Blowing up $\mathbb{A}^{2}$ in the origin I've some problems with the construction of the blow-up of $\mathbb{A}^{2}$ in the origin

The set-up/construction:

Put $X = \mathbb{A}^2$ with coordinates denoted by $x_{0},x_{1}$ and let $f_{0} = x_{0}, f_{1} = x_{1}$. I now want to construct the blow up of $X$ in $(f_{0}, f_{1} )$.
First I consider the graph:
$\Gamma = \lbrace ((p_{0},p_{1}),(p_{0}:p_{1})) \vert (p_{0},p_{1}) \in U \rbrace$ where $U = \mathbb{A}^2/(0,0)$. The blow up of $X$ is then defined to be the closure of $\Gamma$ in $\mathbb{A^{2}}\times \mathbb{P}^1$ (we let the coordinates in $\mathbb{P^{1}}$ be denoted by $(y_{0}:y_{1})$). In order to find this closure I use the fact that $\Gamma$ can be covered by $D(x_{1})\times D(y_{1})$ and $D(x_{0})\times D(y_{0})$.
(Here I use the notation $D(x_{i} ) = \lbrace (x_{0}, x_{1}) \vert x_{i} \neq 0 \rbrace$  and $D(y_{i}) = \lbrace (y_{0}:y_{1}) \vert y_{i} \neq 0\rbrace $ for $i = 1,2$.)
On $D(x_{0})\times D(y_{0} )$ we can write $\Gamma = Z(x_{0}\frac{y_{1}}{y_{0}}-x_{1})$ and similarly we get on $D(x_{1})\times D(y_{1})$ that $\Gamma$ can be written as $\Gamma = Z(x_{1}\frac{y_{0}}{y_{1}}-x_{0})$.
Because of this we conclude that every point $((x_{0},x_{1}),(y_{0}:y_{1}))$ in $\Gamma$ must satisfy $x_{0}y_{1} = x_{1}y_{0}$ and thus we have that the closure (the blow up of $X$, denoted by $\tilde{X}$) is given by the zero locus of $x_{0}y_{1} - x_{1}y_{0}$ in $\mathbb{A}^2\times\mathbb{P}^1$.


Question:
I understand why $\Gamma \subset \tilde{X}$ and that $\tilde{X}$ is closed. But why is $\tilde{X}$ the smallest set containing $\Gamma$? This detail bothers me. Maybe a dimension argument would work? I hope someone can clarify this.
 A: Consider a line $\ell$ through the origin in $\mathbb{A}^2$, and the corresponding thing $\ell'$ in $\Gamma$.  Since $\ell' \subset \Gamma$, we have $\operatorname{cl}(\ell') \subseteq \operatorname{cl}(\Gamma)$.  We can check that


*

*$\ell'$ is not already closed, but

*$\ell'$ together with one additional point is closed.
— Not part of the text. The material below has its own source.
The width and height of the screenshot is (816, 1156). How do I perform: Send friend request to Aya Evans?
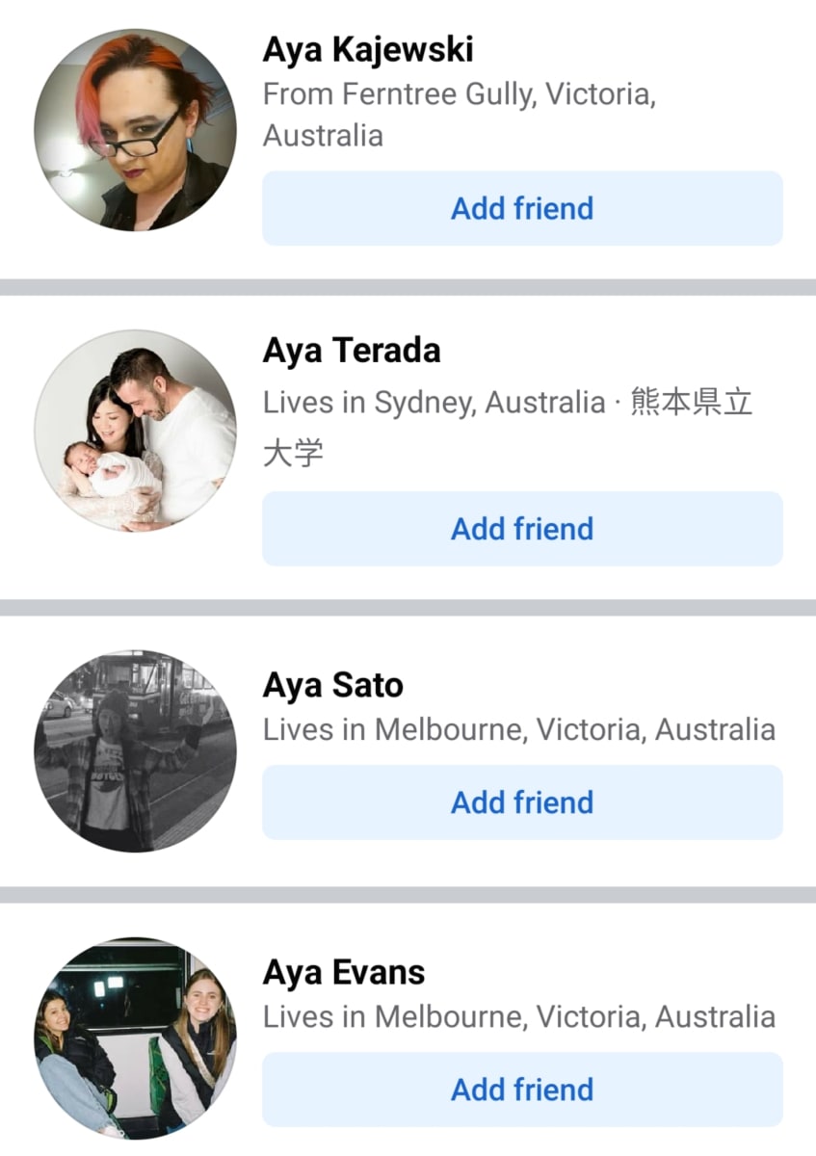tap(522, 1090)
Therefore, $\operatorname{cl}(\ell')$ consists of $\ell'$ together with this one additional point.  As such, this one additional point lies in $\operatorname{cl}(\Gamma)$.  Moreover, each point of $\widetilde{X} \setminus X$ comes from such a line, so $\widetilde{X}$ is at least contained in $\operatorname{cl}(\Gamma)$.  You've already shown that it contains $\operatorname{cl}(\Gamma)$ above, so you're done.
The idea of the blowup is that we replace the origin, which is a single point, with one point for every possible slope going through the origin.  A curve $C$ passing through the origin of $X$ with tangent $m$ becomes a curve passing through the point $(0, m)$ of $\widetilde{X}$.  In particular, this means that if $C$ passes through the origin more than once, but with different tangents, e.g. if it looks like this:

then the proper transform $\widetilde{C}$ will not self-intersect at the origin.